Page 82 of Rock On

“Sure you can.” I thrust up deep and nipped at her lower lip. “Just like that. Fuck me, baby.”

She groaned, but her hips started to move and she ground herself against me.

“That’s it.” I reached up to lightly pinch one of her nipples and felt a familiar clenching.

She was right there.

A few more thrusts and she would crash over the edge.

THIRTY-TWO

Harley

Every time Tommy bottomed out, I tensed, so close to getting off but not quite able to get there. It felt so good I almost didn’t want it to end, but my body had a mind of its own, and I picked up speed, racing for release.

“I love you, Harley.” His soft voice against my ear, one hand at the back of my neck and the other squeezing my nipple was suddenly all it took.

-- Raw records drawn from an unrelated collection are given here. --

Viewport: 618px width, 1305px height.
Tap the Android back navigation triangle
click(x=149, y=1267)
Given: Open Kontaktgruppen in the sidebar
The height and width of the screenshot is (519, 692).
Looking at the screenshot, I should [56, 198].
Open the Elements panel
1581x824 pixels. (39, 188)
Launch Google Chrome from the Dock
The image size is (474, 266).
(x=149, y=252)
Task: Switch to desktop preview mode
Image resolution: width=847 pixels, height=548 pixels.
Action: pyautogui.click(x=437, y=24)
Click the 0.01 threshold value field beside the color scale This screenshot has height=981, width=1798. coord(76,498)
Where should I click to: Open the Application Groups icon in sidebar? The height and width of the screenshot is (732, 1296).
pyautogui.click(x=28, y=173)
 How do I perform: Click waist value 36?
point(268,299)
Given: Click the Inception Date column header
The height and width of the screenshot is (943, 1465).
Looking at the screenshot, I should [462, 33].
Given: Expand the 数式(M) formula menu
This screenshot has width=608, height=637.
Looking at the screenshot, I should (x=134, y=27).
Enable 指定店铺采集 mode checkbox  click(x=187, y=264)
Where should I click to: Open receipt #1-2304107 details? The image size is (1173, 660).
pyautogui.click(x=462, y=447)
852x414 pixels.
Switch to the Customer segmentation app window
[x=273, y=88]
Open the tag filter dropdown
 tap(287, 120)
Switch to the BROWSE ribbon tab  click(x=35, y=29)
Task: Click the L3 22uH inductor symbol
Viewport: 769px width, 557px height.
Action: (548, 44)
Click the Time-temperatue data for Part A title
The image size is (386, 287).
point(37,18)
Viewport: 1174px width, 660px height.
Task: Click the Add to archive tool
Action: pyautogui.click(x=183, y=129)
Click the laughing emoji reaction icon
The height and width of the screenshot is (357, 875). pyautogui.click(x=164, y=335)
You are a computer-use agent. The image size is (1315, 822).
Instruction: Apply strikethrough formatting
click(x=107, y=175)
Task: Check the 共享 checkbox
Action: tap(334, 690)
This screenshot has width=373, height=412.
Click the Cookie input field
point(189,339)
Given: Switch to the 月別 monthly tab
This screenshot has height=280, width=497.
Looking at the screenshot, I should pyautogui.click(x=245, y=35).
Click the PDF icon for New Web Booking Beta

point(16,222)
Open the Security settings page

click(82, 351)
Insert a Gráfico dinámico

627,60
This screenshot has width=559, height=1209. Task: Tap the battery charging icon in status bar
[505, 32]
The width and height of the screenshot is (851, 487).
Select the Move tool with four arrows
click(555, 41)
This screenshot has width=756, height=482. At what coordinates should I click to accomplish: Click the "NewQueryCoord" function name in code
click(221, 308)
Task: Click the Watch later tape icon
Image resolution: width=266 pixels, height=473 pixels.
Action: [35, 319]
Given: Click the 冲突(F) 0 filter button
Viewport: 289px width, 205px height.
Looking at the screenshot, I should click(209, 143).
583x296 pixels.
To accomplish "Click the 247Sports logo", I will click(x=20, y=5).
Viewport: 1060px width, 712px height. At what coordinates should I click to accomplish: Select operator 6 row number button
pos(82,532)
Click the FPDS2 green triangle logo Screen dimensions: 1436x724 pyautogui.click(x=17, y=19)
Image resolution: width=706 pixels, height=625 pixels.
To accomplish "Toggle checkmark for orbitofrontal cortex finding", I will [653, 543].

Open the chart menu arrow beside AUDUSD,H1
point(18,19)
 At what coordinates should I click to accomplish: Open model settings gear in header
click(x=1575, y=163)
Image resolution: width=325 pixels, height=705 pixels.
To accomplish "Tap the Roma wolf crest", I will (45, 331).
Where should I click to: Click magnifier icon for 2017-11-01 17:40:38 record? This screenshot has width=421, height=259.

Pleasure coiled in my lower abdomen, a slow, gradual build-up that exploded out of me unexpectedly.

“Oh, fuck!” I shrieked and bucked, riding him like a fucking rodeo star and bouncing so hard on his lap I nearly took us off the bed. It shook me from head to toe, but Tommy held on tight, keeping me upright.

I couldn’t tell if he called my name or just grunted, but his orgasm was right on the heels of mine, his fingers digging into my hips as he filled me.

“Oh shit.” I collapsed against his chest.

“I love how it feels when you cream all over my cock,” he whispered, pulsing inside of me a few more times.

“I fucking love when you’re inside me,” I murmured. “So, so good.”

“Uh huh.” He stroked my hair. “Apparently, all that spanking and choking is overkill. All I had to do was tell you I love you.”

I froze, slowly lifting my head to look into his eyes.

He was right.

This was probably the most vanilla sex we’d ever had.

There was barely any foreplay other than kissing and my mini strip tease.

He hadn’t done anything but squeeze my nipple a few times.

And kiss me.

Touch me.

Tell me he loved me.

A weird feeling of discomfiture washed over me, but it wasn’t a bad thing.

It was a tsunami of unfamiliar emotions that hit me with so much ferocity I burst into tears.

“It’s okay.” Tommy didn’t seem surprised, merely holding me tightly and stroking my hair. “Let it out. It’s going to be okay. I’m here now and we’re going to be okay.”

“What’s happening to me?” I asked, sniffling. “Why am I always crying?”

“Maybe because you’ve been holding it in so long, it was time.”

“I love you,” I said shakily. “I always have.”